Understanding of Covenants. Each covenant of this Agreement shall be deemed and shall be construed as a separate and independent covenant and, should any part or provision of any such covenants be declared unlawful, void or unenforceable by any court of competent jurisdiction, such illegality, voidness or unenforceability shall in no way render unlawful, void or unenforceable any other part or provision of this Agreement or any other separate covenant not declared unlawful, void or unenforceable. If any court of competent jurisdiction determines that all or any portion of any such covenant is against the policy of the laws of the State of Georgia, the Officer hereby requests that any reviewing court modify any such covenant to comport with the reasonable intent and expectations of the parties and in favor of providing reasonable protection to the Bank’s and Holding Company’s legitimate business interests, and grant only the relief reasonably necessary to protect such interests and to achieve the original intent of the parties to the extent possible, as long as the modification does not render the covenant more restrictive with regard to the Officer than as originally drafted by the parties.
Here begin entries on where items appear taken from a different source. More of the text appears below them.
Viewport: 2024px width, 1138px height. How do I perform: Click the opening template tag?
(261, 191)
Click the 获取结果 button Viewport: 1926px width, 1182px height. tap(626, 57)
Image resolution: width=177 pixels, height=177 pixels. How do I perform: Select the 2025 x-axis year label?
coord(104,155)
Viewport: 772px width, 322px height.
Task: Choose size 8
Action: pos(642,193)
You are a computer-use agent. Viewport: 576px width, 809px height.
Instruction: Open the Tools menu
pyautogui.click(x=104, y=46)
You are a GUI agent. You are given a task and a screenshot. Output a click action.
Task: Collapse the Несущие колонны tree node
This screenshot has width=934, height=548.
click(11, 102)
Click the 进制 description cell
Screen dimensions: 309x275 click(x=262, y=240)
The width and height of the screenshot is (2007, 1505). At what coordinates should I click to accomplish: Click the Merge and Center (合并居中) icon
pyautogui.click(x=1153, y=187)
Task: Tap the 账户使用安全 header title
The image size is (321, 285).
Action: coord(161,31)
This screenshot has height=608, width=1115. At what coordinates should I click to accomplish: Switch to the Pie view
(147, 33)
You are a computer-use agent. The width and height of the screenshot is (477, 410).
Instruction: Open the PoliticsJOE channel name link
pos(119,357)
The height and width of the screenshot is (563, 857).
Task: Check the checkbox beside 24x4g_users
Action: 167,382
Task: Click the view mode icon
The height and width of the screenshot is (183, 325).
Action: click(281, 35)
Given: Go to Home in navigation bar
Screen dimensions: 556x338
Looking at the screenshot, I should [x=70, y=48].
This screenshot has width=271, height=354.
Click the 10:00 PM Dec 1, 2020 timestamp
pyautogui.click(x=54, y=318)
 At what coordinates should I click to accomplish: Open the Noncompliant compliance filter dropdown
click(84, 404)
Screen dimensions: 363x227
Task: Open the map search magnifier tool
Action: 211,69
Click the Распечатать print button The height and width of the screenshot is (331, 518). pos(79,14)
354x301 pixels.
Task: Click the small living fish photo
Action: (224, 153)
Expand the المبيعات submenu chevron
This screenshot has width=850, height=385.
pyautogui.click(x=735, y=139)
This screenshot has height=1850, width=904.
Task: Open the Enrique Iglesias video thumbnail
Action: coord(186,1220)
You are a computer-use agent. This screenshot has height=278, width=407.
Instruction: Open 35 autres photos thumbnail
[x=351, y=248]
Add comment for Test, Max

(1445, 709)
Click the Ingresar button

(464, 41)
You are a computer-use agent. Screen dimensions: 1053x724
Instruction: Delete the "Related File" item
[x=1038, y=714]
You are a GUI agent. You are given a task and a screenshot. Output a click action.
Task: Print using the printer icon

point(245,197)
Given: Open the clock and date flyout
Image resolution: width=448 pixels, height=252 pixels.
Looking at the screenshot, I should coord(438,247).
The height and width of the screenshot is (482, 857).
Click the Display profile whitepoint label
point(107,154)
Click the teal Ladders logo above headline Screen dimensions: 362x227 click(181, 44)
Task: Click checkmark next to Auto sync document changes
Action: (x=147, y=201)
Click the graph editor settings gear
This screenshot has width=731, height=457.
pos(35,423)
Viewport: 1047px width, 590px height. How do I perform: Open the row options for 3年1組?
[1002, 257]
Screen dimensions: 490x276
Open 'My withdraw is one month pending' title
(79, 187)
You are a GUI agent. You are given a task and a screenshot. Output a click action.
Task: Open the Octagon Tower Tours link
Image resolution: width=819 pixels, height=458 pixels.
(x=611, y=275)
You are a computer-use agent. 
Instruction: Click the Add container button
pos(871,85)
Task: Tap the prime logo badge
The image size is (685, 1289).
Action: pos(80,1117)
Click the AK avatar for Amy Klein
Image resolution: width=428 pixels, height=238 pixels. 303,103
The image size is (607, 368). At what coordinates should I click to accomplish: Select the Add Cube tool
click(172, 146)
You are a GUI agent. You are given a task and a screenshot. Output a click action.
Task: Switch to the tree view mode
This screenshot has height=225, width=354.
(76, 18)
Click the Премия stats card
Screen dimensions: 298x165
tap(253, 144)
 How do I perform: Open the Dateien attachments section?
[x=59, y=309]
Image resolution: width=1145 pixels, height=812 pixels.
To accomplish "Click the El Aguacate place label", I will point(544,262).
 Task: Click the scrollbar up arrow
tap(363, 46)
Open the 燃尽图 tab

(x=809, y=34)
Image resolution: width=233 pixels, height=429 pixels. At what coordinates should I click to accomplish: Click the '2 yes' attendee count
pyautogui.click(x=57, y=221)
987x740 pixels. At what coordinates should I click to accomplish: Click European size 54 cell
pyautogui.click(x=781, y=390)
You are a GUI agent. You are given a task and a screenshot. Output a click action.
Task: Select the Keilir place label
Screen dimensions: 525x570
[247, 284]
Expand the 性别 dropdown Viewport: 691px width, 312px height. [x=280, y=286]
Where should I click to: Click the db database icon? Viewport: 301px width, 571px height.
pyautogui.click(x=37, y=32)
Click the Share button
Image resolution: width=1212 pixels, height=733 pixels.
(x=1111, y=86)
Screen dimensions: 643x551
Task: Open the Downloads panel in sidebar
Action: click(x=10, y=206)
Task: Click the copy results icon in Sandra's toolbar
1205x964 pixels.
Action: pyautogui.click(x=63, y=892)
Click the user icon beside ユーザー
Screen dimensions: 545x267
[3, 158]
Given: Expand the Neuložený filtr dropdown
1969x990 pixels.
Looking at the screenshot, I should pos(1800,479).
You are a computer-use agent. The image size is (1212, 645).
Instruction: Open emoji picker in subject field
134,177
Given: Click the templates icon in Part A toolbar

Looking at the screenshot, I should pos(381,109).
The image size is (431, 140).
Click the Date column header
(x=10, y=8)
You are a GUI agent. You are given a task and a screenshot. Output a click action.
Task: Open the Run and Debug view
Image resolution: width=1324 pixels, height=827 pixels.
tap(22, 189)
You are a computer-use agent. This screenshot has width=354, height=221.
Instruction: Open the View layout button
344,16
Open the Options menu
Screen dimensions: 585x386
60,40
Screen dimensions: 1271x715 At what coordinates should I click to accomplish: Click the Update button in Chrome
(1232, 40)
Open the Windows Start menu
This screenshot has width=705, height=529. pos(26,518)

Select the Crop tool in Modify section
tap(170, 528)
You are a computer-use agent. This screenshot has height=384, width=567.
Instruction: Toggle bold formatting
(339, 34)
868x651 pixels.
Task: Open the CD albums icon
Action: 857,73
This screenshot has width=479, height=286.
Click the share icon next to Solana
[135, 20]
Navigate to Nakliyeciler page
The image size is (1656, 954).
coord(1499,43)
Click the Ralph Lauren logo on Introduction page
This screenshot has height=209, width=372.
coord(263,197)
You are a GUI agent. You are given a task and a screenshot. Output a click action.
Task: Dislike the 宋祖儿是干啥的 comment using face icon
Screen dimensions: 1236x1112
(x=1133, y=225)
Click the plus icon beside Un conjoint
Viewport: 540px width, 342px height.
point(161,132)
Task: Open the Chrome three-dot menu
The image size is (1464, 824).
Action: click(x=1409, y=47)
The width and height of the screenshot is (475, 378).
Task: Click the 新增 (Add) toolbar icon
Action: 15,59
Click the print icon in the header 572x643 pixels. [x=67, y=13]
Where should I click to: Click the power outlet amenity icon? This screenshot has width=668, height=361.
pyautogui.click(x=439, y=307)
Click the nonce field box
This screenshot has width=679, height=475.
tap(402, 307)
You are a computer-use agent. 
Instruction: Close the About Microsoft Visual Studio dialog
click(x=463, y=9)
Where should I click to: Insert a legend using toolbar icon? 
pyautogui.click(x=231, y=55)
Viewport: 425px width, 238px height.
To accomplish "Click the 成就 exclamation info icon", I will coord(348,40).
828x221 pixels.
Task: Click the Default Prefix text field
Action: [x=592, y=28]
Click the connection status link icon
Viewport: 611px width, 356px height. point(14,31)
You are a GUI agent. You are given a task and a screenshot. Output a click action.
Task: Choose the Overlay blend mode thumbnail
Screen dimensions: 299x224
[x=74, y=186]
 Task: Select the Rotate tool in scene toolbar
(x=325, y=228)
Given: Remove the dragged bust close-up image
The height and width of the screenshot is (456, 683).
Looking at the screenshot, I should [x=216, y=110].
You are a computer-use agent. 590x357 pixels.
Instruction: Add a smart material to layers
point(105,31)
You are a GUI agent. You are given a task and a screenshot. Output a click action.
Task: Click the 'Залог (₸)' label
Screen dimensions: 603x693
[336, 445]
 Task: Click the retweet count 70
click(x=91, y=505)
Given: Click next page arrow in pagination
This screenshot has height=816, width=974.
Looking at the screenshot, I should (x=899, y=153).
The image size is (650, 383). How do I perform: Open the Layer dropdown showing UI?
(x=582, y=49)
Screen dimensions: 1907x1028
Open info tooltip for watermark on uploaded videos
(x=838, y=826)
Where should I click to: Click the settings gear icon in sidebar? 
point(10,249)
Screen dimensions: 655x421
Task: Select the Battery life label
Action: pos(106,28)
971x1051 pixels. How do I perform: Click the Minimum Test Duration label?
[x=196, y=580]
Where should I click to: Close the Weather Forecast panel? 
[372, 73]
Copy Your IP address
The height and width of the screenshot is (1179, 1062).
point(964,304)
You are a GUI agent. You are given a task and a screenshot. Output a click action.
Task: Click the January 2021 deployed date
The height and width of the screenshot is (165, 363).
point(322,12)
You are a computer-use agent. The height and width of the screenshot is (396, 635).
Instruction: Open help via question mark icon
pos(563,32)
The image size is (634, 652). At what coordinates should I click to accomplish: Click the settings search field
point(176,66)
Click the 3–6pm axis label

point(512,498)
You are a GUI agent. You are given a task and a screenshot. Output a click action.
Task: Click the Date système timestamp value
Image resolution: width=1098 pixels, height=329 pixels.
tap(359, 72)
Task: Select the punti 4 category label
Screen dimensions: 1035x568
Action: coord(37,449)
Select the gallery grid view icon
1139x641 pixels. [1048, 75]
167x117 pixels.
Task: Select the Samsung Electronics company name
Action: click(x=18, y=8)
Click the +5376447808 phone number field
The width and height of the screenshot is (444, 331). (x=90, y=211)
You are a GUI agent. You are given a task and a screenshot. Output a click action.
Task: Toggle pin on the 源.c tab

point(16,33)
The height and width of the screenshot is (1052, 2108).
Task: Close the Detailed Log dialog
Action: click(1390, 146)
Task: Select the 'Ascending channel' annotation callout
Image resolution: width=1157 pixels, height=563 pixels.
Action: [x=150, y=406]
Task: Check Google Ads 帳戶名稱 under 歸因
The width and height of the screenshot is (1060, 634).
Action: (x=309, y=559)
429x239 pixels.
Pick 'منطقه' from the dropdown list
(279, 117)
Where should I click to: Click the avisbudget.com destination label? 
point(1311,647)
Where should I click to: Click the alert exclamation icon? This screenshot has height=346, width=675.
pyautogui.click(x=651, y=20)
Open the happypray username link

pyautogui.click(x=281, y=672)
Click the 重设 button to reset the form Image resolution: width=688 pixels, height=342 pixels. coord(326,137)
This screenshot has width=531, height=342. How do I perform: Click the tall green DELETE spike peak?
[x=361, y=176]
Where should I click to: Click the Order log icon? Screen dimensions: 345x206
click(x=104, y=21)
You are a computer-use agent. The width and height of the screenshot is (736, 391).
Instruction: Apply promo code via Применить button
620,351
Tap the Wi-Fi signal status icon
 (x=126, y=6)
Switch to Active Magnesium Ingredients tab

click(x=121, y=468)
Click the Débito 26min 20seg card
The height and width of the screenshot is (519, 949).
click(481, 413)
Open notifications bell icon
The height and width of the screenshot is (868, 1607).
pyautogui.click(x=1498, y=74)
The Officer acknowledges that such modification may include, but is not limited to, severing or removing that part of a covenant that would otherwise make the entire covenant unenforceable, or enforcing the provisions of a covenant to the extent that the provisions are reasonable. Any covenants so modified, any partially enforceable provisions, and all remaining provisions of the Agreement shall remain in full force and effect.